# Intros....



## Waiting_patiently (Dec 4, 2013)

Start tomorrow....eeek! 

Can't believe there finally here, planning meeting first thing then we get to meet our little man  

Intros are for 7 days and we will bring him home on the 23rd, anyone care to share how their week was for intros of a 9mth old, what their plan was for the week?

Thanks in advance


----------



## Barbados Girl (Jul 7, 2012)

Day One- FC for about two hours. Watched him in awe.
Day Two- FC first thing to observe/assist with am routine. Greeted by him bare bottomed in cot with cheesiest, dribbliest grin. Best memory.
Day Three- FC in the pm to observe/assist with pm routine, including us taking him out on our own for an hour.
Day Four- FC brought him to ours in the am, we returned him pm.
Day five- midway review, we all met in LA office and when we were done we took him to ours and returned him in the pm.
Day Six- we picked him up in the am and brought him back in the pm.
Day Seven- break day, we just called.
Day Eight- we picked him up am and brought him back for a last dinner early pm.
Day Nine- we picked him up and brought him home forever!

We were v v lucky that loads happened at ours. Much less stressful.

So much luck!


----------



## Flash123 (Jan 29, 2006)

Oooooooooo exciting we.
Here's ours:
Day 1 - met wee man in the morning for 1 1/2 hours followed by  planning meeting. Back to FC for 2/3 hours PM.
Day 2 - arrived 9 ish, all day at FC. Left just before tea time.
Day 3 - arrived 8 ish, all day at FC. Did tea and bath routine.
Day 4 - pm out with FC. Met them at detnation and then back to theirs for tea/bath/bed routine.
Day 5 - morning at FC. First trip out 'alone' with wee man for afternoon. Back to FC for tea/bath/bed.
Day 6 - 1st visit home. Bath and tea at hours, back to FC for bed.
Day 7 - as day 6.
Day 8 - review meeting. Final day planned for day 9 but FC had planned a family goodbye party for day 10. Therefore hand over delayed.
Day 9 - as day 6&7.
Day 10 - 2 hours in morning. Wee man returned for afternoon/evening celebration
Day 11 - picked home 10 o'clock and home forever.

They were the most exhausting, unnatural 11 days I have ever experienced but worth every minute.

Good luck and treasure every moment xxx


----------



## Waiting_patiently (Dec 4, 2013)

------------

● Prompt a: Please copy out the intros thread starting with "Day Two- FC" and going on through "Much less stressful.", and swap "ours" for "our house" throughout.
The rows that come next are unrelated to the intros thread.

------------

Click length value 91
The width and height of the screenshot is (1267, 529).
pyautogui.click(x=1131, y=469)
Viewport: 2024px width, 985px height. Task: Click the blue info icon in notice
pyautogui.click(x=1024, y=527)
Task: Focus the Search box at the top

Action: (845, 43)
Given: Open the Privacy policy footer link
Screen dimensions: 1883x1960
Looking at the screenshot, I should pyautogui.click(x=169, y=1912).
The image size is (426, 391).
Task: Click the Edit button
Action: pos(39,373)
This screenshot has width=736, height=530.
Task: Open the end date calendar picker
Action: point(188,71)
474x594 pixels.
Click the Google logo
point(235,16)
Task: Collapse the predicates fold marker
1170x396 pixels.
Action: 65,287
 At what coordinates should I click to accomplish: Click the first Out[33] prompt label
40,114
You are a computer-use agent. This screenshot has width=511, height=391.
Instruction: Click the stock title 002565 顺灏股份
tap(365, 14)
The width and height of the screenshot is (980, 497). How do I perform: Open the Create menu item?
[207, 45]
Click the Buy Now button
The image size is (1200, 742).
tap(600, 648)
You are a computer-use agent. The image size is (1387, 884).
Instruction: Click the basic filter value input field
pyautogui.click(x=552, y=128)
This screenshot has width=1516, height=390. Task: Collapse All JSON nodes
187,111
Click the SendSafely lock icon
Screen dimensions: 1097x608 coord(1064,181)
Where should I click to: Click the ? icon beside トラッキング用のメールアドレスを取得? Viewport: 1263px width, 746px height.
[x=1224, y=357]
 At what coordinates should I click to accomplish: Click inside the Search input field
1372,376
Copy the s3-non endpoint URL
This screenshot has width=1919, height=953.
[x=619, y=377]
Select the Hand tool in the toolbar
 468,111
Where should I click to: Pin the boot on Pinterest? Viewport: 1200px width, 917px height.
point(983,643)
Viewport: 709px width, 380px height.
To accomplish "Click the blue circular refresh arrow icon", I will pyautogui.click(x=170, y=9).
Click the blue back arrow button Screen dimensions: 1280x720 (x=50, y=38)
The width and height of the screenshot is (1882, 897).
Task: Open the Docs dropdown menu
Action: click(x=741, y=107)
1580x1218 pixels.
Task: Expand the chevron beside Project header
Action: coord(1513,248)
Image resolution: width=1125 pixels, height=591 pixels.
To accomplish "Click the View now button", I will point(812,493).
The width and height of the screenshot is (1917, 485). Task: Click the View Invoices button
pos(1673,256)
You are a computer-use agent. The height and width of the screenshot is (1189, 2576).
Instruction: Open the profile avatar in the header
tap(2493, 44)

------------

● Prompt b: Find every row that contains the string "input" and copy each one out.

● Correct answer a:
Day Two- FC first thing to observe/assist with am routine. Greeted by him bare bottomed in cot with cheesiest, dribbliest grin. Best memory.
Day Three- FC in the pm to observe/assist with pm routine, including us taking him out on our own for an hour.
Day Four- FC brought him to our house in the am, we returned him pm.
Day five- midway review, we all met in LA office and when we were done we took him to our house and returned him in the pm.
Day Six- we picked him up in the am and brought him back in the pm.
Day Seven- break day, we just called.
Day Eight- we picked him up am and brought him back for a last dinner early pm.
Day Nine- we picked him up and brought him home forever!

We were v v lucky that loads happened at our house. Much less stressful.

● Correct answer b:
Instruction: Click the basic filter value input field
 At what coordinates should I click to accomplish: Click inside the Search input field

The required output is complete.